▸ **Instructions to follow**
Copy the article on the Sainsbury's Christmas ad, starting at the words "A Grave Song: In" and stopping after "memories of Christmas.", and substitute "holiday" for "festive".

TV

A Grave Song: In Defence of Sainsbury’s Christmas Advert

The annual arrival of the Christmas advert onto our screens brings with it a sense of anticipation and a taster of the festive joy to come. What will the John Lewis advert be this year? How will the supermarkets decide to advertise their food? What we do not expect is a tsunami of backlash over a family – a black family – sharing memories of Christmas. 

The first of the three mini films created by Sainsbury’s is called ‘Gravy Song’. It is a nostalgic montage that ends with their Christmas message: “Food is Home. Home is Christmas.” During this unprecedented time, the message of home is a powerful one. Yet, the racist responses to this advert have been astonishing, and frankly heartbreaking.

They have included the following: “There seems to have been a mistake and we are being shown the wrong advertisement. Could we have the English version please?,” “Christmas in Nigeria,” and “Certainly not a white Christmas.” These all show the apparent “lack of relatability” towards the advert about a family at Christmas. Meanwhile, Aldi’s advert about a family of carrots remains undisputed, despite the orange vegetables not actually being human.

▸ **Source data**
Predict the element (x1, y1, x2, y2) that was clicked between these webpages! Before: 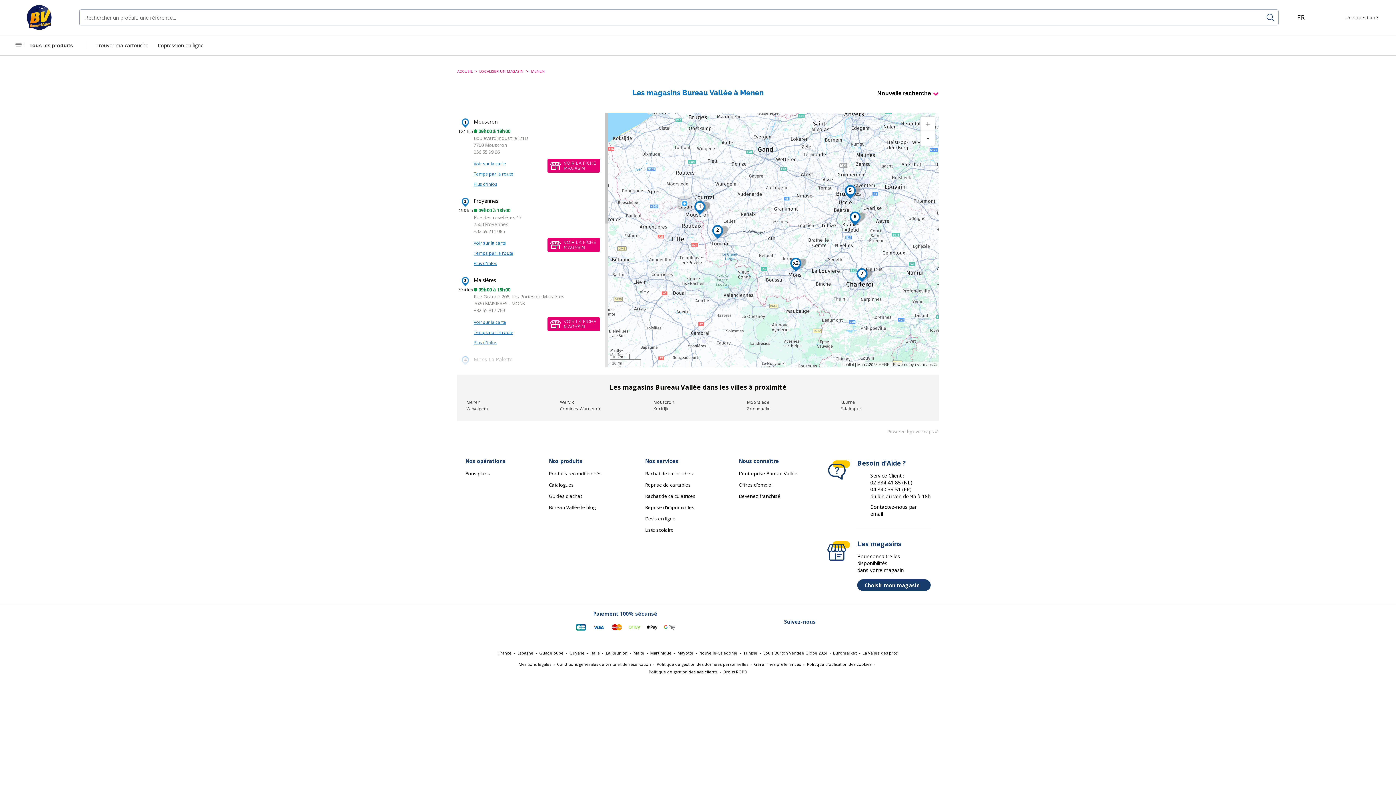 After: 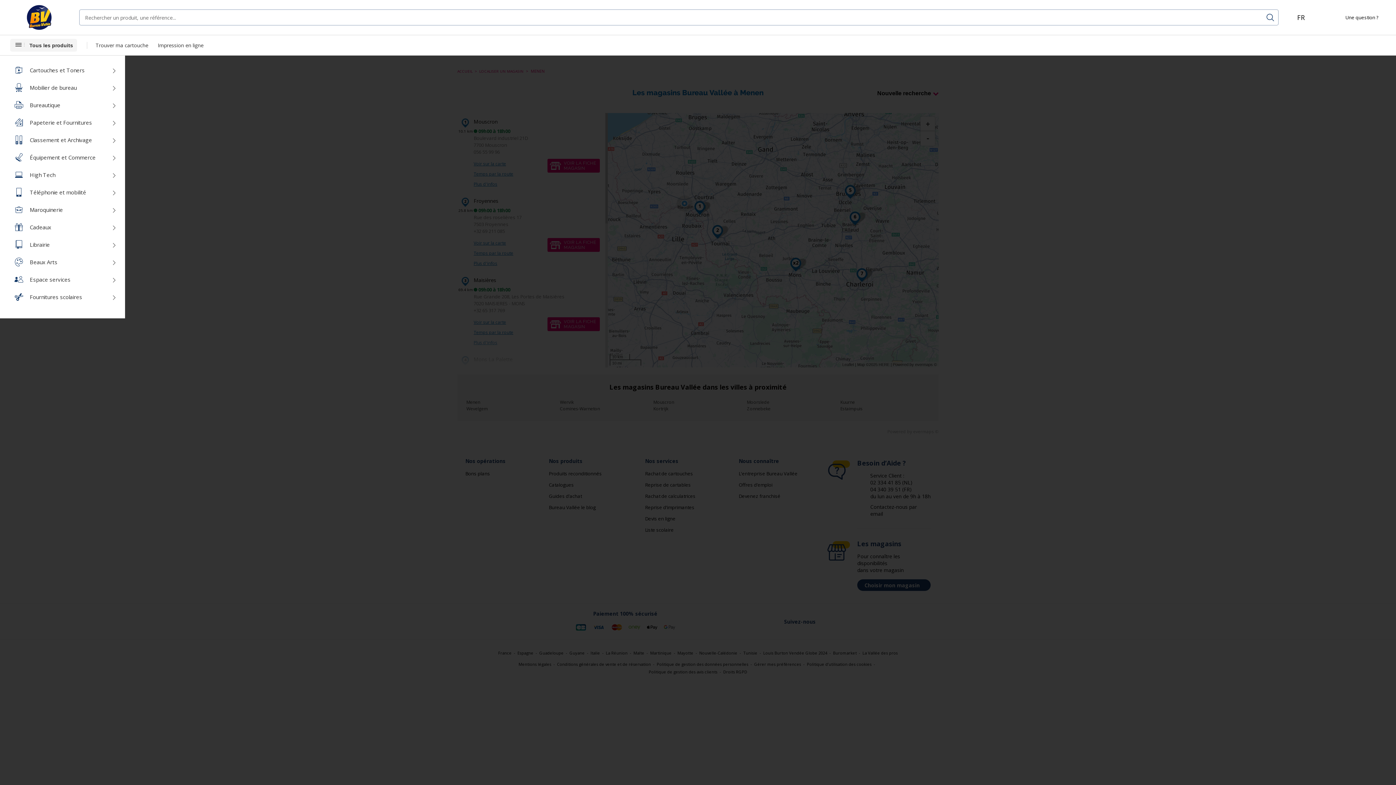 Action: bbox: (10, 38, 77, 51) label: Tous les produits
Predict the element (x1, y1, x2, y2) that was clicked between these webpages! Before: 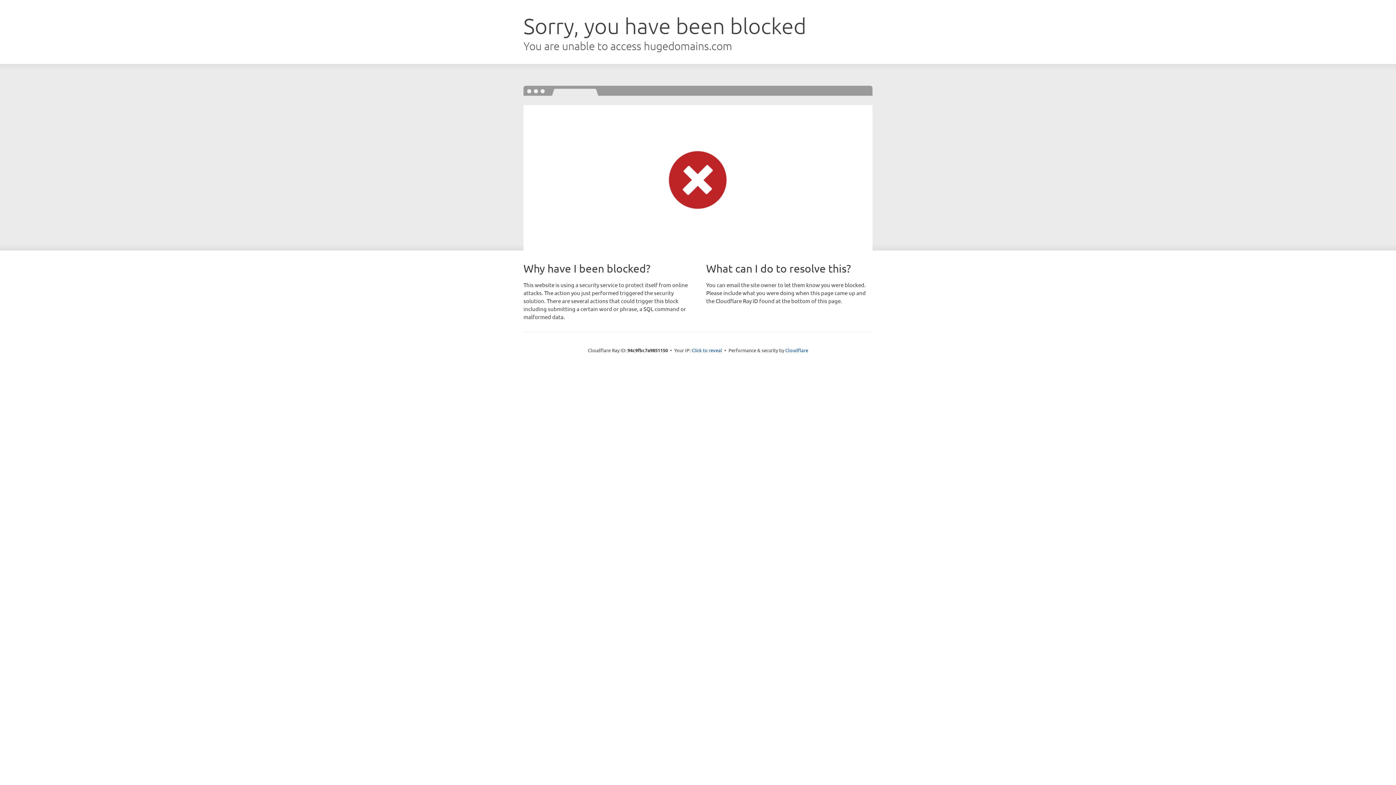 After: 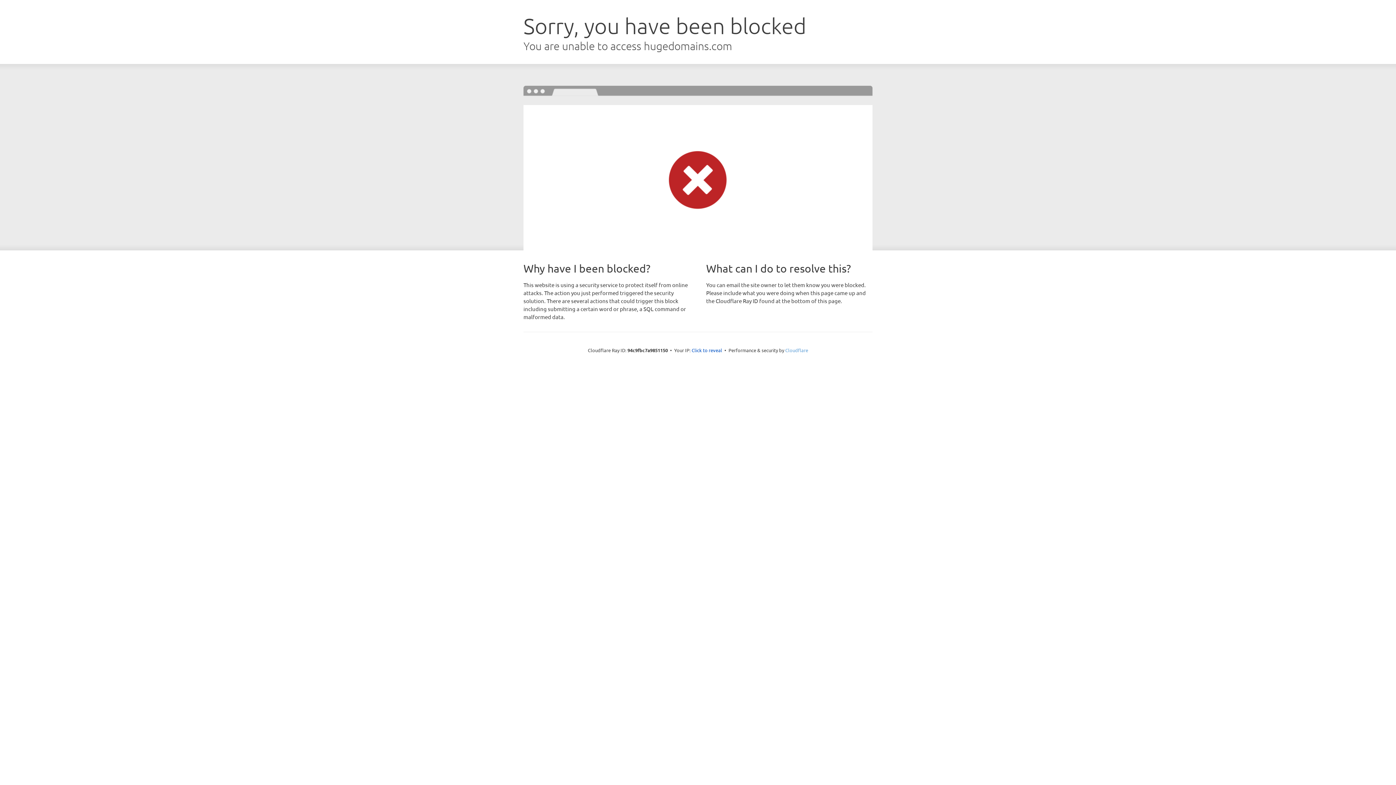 Action: label: Cloudflare bbox: (785, 347, 808, 353)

▸ **Output for this exercise**
A Grave Song: In Defence of Sainsbury’s Christmas Advert

The annual arrival of the Christmas advert onto our screens brings with it a sense of anticipation and a taster of the holiday joy to come. What will the John Lewis advert be this year? How will the supermarkets decide to advertise their food? What we do not expect is a tsunami of backlash over a family – a black family – sharing memories of Christmas.